Alors que les campagnes de santé publique anti-tabac, anti-drogue et anti-alcool au volant sont explicites et directes, celles de la lutte à l’obésité le sont moins, selon les auteurs. Elles invitent à consommer notamment plus de fruits et légumes, mais proscrivent rarement des aliments. Cette stratégie repose sur la présomption qu’en intégrant plus d’aliments sains, les individus mangeront moins d’aliments de faible valeur nutritive, expliquent-ils.
L’équipe du Dr Cohen de l’Université de Santa Monica en Californie a sondé 2767 Californiens et Louisianais sur leur consommation de fruits et légumes d’une part, et de biscuits, friandises et grignotines salées, boissons sucrées et alcool, d’autre part.
Selon les résultats, les personnes sondées mangeaient autant d’aliments à faible valeur nutritive, qu’ils soient grands ou petits consommateurs de fruits et légumes.

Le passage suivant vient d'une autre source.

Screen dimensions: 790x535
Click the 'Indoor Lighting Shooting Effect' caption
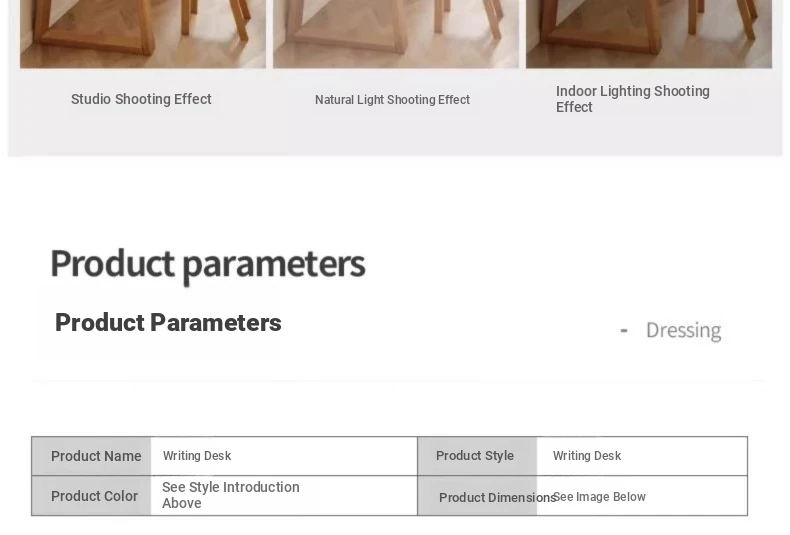(633, 99)
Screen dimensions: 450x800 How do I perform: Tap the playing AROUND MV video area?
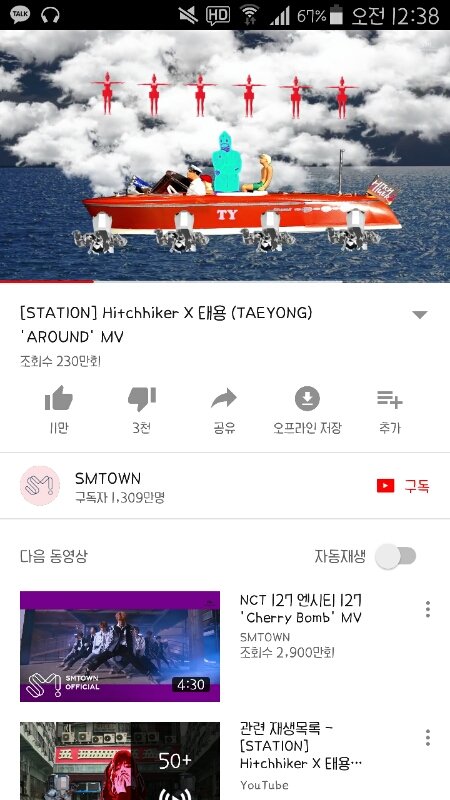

Ainsi, selon les auteurs, bien qu’il soit d’usage de faire la promotion d’aliments sains plutôt que de proscrire des aliments non nutritifs, l’efficacité d’une telle approche dans la lutte à l’obésité peut être questionnée.
L’étude est intéressante puisqu’elle illustre le fait qu’il convient de se méfier des présomptions. Pour ce qui est de juger de l’efficacité de l’approche « positive » de promotion d’une saine alimentation, il faudra sans doute d’autres études à l’appui.